Italia requiere a ex “Brigada Roja” que vive en Nicaragua

El Gobierno de Italia considera un "objetivo esencial e irrenunciable" la entrega a la Justicia del terrorista Alessio Casimirri, residente en Nicaragua y condenado en Italia por participar en el secuestro y asesinato del ex primer ministro Aldo Moro en 1978.

El Gobierno de Italia considera un «objetivo esencial e irrenunciable» la entrega a la Justicia del terrorista Alessio Casimirri, residente en Nicaragua y condenado en Italia por participar en el secuestro y asesinato del ex primer ministro Aldo Moro en 1978.

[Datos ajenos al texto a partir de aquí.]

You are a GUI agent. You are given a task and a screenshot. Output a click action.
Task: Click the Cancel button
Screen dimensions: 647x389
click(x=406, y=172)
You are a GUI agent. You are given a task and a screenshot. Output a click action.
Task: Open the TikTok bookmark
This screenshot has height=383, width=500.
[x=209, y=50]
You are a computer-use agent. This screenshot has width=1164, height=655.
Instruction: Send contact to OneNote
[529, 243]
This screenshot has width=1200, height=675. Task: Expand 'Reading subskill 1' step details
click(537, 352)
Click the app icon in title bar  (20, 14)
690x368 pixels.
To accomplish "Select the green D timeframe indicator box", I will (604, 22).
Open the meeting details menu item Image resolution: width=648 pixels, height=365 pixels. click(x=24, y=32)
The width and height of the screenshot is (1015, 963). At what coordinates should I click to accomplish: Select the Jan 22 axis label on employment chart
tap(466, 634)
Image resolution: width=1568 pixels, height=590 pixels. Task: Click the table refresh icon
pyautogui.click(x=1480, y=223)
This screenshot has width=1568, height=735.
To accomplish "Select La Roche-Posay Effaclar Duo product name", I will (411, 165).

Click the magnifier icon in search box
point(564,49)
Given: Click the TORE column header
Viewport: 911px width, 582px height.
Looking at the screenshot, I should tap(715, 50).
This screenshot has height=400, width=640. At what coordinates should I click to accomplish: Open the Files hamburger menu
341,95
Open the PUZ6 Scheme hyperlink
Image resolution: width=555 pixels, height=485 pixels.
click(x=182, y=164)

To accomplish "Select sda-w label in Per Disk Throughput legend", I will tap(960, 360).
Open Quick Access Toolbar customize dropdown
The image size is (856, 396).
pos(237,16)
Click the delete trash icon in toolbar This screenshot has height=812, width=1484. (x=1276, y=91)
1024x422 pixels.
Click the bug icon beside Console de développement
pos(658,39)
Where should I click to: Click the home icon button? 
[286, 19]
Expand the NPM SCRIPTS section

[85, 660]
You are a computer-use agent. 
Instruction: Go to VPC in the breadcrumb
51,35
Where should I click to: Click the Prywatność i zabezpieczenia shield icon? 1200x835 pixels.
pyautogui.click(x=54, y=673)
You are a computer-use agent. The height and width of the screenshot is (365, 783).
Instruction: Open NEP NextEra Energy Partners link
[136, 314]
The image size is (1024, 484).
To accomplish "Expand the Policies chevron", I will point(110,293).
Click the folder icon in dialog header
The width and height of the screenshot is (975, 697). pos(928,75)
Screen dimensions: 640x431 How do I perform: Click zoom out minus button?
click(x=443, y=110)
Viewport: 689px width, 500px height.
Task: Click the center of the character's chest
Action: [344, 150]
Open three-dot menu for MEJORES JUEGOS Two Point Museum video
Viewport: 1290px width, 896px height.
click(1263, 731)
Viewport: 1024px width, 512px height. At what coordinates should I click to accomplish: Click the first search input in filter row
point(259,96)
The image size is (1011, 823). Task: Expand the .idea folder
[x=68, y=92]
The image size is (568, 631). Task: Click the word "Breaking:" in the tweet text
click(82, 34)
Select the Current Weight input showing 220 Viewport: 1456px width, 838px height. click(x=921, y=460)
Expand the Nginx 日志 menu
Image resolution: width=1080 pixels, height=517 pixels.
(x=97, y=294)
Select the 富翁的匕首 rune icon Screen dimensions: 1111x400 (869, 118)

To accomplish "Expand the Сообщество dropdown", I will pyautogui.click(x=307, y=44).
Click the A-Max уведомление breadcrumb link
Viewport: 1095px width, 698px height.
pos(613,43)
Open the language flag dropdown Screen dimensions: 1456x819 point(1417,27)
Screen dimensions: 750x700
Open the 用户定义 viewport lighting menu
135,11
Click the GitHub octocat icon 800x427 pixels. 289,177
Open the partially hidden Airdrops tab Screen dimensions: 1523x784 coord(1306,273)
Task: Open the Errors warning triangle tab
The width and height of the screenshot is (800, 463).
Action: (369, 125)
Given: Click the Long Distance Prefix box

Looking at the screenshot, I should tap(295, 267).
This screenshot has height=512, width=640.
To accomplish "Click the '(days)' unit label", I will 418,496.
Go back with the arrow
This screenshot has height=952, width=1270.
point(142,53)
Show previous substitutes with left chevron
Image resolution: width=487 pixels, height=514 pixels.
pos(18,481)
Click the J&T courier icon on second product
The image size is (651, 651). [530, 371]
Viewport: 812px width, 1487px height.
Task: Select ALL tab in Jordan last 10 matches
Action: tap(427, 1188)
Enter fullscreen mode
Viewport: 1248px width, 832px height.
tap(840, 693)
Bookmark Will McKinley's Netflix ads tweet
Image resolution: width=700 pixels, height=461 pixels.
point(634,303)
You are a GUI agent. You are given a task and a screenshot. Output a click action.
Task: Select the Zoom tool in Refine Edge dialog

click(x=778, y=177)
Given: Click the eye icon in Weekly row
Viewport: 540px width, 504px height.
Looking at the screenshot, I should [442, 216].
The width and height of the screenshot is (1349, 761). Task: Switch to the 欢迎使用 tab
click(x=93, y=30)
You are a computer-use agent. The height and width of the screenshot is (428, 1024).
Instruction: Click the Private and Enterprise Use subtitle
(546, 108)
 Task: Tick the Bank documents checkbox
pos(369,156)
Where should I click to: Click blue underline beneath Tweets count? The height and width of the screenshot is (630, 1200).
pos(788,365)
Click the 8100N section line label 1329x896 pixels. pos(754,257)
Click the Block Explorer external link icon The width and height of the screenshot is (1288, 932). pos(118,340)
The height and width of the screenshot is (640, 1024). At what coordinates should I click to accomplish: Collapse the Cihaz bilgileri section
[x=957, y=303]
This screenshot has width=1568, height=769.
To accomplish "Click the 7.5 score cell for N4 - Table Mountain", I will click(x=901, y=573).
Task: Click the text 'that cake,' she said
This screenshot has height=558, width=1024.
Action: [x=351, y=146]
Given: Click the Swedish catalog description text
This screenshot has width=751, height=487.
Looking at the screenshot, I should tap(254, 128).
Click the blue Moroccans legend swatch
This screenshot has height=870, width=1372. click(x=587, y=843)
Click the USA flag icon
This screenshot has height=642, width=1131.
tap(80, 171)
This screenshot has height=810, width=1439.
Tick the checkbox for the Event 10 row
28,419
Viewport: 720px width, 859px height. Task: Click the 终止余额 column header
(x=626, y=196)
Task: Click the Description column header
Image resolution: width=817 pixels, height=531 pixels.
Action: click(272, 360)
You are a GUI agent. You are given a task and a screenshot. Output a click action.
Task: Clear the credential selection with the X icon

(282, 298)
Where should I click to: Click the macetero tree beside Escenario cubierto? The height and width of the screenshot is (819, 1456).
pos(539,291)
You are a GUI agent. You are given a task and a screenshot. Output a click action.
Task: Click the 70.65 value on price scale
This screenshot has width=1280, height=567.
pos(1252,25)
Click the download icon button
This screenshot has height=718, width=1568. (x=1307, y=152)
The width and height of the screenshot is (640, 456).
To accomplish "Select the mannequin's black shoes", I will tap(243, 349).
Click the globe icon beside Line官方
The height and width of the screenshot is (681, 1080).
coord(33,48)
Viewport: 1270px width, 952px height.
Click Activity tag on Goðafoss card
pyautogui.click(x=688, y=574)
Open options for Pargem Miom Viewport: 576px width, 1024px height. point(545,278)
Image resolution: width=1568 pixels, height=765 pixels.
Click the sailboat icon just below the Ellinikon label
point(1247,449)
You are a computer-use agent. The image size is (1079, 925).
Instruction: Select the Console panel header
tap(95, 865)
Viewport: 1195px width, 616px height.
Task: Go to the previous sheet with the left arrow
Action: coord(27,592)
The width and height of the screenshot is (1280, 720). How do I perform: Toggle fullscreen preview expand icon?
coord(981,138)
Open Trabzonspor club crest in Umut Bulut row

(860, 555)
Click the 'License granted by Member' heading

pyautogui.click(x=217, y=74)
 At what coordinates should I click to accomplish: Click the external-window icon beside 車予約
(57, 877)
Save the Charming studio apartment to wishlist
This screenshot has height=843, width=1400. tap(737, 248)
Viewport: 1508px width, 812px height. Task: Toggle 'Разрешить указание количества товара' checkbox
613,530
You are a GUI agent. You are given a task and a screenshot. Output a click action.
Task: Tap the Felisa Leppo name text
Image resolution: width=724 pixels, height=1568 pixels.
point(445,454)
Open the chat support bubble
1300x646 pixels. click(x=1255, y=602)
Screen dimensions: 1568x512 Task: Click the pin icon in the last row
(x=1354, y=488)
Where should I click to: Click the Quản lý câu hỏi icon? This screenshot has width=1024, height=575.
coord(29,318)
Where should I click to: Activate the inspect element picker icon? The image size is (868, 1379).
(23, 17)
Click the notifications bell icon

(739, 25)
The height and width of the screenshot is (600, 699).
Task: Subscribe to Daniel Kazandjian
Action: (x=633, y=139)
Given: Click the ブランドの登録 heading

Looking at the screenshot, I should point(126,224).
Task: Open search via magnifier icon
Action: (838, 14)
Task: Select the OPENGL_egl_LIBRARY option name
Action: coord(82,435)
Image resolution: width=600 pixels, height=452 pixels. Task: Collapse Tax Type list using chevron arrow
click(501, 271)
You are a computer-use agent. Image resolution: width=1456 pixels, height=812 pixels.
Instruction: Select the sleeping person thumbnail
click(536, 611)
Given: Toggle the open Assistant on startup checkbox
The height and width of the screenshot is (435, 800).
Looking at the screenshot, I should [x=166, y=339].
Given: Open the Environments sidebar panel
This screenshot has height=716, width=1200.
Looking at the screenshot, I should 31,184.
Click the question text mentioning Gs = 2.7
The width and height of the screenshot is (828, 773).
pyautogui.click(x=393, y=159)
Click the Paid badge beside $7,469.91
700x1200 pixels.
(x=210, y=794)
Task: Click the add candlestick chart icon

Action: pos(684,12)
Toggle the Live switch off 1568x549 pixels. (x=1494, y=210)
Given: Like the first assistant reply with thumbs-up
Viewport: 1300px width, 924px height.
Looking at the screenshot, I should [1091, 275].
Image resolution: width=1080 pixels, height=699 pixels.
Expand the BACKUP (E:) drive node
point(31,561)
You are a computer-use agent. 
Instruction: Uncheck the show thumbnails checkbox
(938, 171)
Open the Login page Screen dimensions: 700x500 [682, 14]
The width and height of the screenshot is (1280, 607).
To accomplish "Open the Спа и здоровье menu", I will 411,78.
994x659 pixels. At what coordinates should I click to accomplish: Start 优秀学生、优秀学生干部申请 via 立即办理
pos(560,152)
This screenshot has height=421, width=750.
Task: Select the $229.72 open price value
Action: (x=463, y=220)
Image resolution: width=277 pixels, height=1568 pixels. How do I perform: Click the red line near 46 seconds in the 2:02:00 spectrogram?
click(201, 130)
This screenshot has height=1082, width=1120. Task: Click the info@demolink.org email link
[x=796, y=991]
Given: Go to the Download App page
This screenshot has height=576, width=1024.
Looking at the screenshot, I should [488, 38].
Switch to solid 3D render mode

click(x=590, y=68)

Así lo anunció este 16 de marzo el ministro de Justicia, Andrea Orlando, quien ha pedido a su gabinete «un examen urgente del estado del procedimiento de búsqueda en el extranjero del prófugo Alessio Casimirri, condenado entre otros cosas por el secuestro y asesinato del expresidente (del Gobierno) Aldo Moro».

En un comunicado, Orlando subrayó que es «un objetivo esencial e irrenunciable en las acciones del Gobierno la entrega a la Justicia italiana del condenado Casimirri, a pesar de las negativas que hasta ahora han emitido las autoridades de la República de Nicaragua».

Esa postura fue compartida «plenamente» por el titular de Exteriores de Italia, Paolo Gentiloni, que en una nota se declaró dispuesto a hacer «todo lo posible» para que esto se produzca.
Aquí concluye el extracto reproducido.